- USD/JPY was seen oscillating in a range through the first half of the trading action on Tuesday.
- COVID-19 jitters, subdued USD demand, softer US bond yields collaborated to cap the upside.
- Hawkish Fed expectations should help limit any meaningful slide ahead of the US CPI report.
The USD/JPY pair lacked any firm directional bias and remained confined in a narrow trading band below mid-110.00s heading into the European session.
A combination of factors failed to assist the USD/JPY pair to capitalize on its recent bounce from near three-week lows, around mid-109.00s touched last Thursday and led to a subdued/range-bound price action on Tuesday.

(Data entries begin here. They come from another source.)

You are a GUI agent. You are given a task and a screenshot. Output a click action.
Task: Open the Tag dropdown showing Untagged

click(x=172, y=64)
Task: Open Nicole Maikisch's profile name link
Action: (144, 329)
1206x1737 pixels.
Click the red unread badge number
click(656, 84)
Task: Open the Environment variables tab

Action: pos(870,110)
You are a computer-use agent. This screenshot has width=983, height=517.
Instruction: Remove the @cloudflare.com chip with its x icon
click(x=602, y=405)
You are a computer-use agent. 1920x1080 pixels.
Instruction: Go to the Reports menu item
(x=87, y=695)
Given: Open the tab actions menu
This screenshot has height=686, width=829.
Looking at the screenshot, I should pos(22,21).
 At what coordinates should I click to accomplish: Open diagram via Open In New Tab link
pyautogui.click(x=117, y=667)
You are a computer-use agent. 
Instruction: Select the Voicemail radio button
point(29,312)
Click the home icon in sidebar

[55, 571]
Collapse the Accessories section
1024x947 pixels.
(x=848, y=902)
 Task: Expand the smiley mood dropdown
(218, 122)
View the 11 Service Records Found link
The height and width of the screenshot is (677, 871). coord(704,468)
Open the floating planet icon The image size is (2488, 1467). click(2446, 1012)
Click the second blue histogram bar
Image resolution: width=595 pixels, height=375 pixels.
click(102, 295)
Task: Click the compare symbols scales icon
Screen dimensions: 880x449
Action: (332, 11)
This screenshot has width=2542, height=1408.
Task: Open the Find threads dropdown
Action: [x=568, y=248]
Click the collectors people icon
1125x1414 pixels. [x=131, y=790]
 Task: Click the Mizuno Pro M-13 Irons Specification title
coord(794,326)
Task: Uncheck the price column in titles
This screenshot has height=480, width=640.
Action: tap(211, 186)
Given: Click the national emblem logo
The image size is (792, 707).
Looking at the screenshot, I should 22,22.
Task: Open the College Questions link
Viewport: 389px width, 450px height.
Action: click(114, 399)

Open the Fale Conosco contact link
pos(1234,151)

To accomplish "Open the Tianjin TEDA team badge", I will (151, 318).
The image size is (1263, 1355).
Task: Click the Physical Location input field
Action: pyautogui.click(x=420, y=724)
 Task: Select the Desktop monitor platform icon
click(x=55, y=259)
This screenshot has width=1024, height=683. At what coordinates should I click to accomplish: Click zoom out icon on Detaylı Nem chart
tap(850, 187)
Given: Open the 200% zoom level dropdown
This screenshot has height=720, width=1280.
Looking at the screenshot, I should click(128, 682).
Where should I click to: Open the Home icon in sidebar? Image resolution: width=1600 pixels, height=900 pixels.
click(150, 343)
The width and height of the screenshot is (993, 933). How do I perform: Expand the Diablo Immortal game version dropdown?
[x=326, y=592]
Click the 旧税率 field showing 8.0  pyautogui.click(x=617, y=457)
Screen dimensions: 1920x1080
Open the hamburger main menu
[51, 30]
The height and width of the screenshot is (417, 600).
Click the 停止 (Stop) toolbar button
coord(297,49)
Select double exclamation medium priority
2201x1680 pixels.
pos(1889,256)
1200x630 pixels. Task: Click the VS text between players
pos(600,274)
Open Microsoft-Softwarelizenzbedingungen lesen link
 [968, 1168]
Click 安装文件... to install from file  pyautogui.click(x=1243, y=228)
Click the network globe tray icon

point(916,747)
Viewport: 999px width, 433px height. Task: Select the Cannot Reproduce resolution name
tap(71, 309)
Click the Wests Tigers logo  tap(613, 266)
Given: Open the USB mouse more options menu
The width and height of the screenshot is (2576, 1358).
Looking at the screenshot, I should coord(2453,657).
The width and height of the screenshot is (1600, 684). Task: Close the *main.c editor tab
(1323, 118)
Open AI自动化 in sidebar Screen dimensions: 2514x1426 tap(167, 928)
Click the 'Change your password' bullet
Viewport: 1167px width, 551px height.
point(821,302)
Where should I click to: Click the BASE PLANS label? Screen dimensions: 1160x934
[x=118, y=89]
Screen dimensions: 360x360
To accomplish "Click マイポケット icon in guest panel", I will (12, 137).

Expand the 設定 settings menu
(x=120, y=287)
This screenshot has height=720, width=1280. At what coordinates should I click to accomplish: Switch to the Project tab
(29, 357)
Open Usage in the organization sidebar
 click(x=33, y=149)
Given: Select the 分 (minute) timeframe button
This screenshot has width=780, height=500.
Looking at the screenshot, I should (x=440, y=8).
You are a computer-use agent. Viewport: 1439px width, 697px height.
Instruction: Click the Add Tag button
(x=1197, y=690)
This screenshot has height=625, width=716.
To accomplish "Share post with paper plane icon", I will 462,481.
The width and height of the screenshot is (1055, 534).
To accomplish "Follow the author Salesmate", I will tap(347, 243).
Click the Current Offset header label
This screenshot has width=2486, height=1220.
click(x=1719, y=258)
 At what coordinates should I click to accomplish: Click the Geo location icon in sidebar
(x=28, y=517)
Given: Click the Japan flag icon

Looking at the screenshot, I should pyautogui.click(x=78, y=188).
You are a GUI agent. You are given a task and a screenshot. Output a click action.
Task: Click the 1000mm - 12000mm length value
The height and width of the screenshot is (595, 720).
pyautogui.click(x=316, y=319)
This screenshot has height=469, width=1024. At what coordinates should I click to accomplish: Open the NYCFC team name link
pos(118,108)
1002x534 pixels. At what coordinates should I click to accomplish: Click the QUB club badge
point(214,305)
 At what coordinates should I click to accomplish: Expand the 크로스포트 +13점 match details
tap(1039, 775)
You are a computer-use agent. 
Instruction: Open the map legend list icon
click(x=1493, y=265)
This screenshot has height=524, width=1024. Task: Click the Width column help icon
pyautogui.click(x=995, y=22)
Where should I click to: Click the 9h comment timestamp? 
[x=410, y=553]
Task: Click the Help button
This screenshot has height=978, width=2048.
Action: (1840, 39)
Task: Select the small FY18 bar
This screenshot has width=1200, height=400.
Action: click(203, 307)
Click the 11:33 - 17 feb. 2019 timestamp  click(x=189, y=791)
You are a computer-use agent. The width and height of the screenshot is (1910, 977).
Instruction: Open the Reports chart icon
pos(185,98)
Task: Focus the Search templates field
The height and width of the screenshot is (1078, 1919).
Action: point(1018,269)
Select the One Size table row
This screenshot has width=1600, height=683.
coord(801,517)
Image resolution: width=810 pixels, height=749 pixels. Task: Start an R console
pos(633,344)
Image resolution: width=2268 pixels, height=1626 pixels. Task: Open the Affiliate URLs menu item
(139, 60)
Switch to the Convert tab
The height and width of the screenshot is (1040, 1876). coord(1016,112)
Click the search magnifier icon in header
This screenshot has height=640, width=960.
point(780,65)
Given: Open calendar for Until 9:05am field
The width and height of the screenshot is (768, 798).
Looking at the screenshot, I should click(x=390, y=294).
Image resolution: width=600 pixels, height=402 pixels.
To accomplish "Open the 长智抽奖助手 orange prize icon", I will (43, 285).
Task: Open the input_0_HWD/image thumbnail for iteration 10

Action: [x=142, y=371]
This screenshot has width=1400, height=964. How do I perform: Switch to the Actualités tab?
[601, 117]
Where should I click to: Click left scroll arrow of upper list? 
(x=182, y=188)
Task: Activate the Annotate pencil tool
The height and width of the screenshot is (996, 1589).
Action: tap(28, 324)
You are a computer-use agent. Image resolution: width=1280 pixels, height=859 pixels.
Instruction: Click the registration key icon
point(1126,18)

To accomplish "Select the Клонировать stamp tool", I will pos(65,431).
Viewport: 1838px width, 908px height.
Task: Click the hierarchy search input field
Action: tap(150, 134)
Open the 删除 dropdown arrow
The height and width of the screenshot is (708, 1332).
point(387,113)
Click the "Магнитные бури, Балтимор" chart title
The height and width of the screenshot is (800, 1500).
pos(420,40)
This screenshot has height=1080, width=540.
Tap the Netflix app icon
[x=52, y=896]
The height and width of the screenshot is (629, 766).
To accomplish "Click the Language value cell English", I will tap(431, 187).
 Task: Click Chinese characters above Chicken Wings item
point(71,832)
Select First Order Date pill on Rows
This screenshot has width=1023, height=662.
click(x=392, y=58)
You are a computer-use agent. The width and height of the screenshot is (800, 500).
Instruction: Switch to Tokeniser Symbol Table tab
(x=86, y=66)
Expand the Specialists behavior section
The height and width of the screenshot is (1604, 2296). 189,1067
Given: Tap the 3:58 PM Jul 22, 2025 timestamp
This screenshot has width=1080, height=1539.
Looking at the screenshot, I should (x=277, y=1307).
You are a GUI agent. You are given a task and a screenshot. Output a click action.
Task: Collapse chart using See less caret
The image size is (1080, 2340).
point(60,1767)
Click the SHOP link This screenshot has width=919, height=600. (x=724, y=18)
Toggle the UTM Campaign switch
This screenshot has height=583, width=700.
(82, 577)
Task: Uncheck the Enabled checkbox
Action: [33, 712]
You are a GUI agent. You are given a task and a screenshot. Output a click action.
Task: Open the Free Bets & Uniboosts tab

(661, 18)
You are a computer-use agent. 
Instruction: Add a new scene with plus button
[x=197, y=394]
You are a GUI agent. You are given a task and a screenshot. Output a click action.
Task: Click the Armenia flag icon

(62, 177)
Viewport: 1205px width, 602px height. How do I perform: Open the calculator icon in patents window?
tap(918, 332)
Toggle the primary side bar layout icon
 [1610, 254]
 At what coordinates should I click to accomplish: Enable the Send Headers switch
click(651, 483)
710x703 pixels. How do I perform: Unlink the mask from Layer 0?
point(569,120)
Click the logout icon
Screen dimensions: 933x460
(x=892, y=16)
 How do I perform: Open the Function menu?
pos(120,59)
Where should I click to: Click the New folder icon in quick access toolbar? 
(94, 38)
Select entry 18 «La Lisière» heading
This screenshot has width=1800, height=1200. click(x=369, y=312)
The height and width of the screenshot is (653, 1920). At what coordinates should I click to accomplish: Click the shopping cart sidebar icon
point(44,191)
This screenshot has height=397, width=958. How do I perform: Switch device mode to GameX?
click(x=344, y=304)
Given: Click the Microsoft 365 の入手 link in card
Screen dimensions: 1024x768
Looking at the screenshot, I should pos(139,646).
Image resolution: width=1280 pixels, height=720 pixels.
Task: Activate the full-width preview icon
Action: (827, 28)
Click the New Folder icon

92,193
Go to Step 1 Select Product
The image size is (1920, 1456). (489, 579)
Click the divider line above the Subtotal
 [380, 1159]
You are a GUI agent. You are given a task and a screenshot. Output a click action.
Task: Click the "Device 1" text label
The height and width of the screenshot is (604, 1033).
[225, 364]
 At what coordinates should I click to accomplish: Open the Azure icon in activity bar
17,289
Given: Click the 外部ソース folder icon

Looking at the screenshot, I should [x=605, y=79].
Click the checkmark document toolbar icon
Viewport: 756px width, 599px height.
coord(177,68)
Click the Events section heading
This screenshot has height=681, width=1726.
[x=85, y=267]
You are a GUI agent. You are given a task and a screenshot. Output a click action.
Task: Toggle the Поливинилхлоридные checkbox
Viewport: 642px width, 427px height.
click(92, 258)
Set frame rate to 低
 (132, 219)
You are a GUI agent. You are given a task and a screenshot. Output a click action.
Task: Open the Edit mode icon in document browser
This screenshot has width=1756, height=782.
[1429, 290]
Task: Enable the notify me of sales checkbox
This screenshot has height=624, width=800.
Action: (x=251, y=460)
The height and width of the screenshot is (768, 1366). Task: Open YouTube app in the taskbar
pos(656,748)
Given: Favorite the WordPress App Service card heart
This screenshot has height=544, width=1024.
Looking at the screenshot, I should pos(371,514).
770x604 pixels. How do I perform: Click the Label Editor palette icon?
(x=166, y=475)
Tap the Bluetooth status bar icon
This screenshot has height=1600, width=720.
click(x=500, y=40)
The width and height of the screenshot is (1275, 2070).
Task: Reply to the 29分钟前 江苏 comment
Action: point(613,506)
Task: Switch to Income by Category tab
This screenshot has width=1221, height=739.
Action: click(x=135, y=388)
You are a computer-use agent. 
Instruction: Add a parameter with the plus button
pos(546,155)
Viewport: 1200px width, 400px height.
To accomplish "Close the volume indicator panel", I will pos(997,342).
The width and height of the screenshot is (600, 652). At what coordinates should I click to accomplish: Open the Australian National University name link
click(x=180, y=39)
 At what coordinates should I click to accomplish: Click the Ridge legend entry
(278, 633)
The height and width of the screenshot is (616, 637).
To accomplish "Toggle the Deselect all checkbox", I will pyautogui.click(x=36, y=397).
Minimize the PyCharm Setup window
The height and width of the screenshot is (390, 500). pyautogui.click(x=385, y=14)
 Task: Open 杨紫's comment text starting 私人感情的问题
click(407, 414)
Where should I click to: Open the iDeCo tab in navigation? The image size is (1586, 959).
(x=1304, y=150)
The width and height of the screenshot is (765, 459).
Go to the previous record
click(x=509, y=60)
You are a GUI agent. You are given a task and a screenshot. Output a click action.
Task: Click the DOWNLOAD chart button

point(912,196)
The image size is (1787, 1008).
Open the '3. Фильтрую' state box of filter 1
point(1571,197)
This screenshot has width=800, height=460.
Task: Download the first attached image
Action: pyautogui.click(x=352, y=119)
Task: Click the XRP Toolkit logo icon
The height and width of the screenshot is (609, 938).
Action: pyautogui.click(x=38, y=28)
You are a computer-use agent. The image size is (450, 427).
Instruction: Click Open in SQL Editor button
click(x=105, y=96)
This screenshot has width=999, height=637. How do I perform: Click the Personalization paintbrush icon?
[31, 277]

Investors remain worried about the economic fallout from the spread of the highly contagious Delta variant of the coronavirus. This, in turn, acted as a tailwind for the safe-haven Japanese yen.
Apart from this, a softer tone around the US Treasury bond yields kept the US dollar bulls on the defensive and further collaborated towards capping the upside for the USD/JPY pair. That said, expectations that the Fed is moving towards tightening its monetary policy stance sooner continued lending some support to the greenback. This was seen as a key factor that helped limit any meaningful slide for the USD/JPY pair.
It is worth recalling that the June FOMC meeting minutes released last Wednesday revealed that Fed officials agreed on the need to be ready to act if inflation or other risks materialize. Hence, the market focus will remain on Tuesday's release of the latest US consumer inflation figures, due later during the early North American session. The data may offer clues about the likely timing of tapering and interest rate hikes.
This will be followed by Fed Chair Jerome Powell's semi-annual congressional testimony on Wednesday and Thursday, which will be closely watched for his response to the inflation figures. Powell's remarks should influence market expectations about the Fed's near-term monetary policy outlook, which will play a key role in driving the USD in the near term and provide a fresh directional impetus to the USD/JPY pair.
Heading into the key data/event risk, investors might refrain from placing any aggressive bets. This further warrants some caution for bearish traders before positioning for any meaningful depreciating move.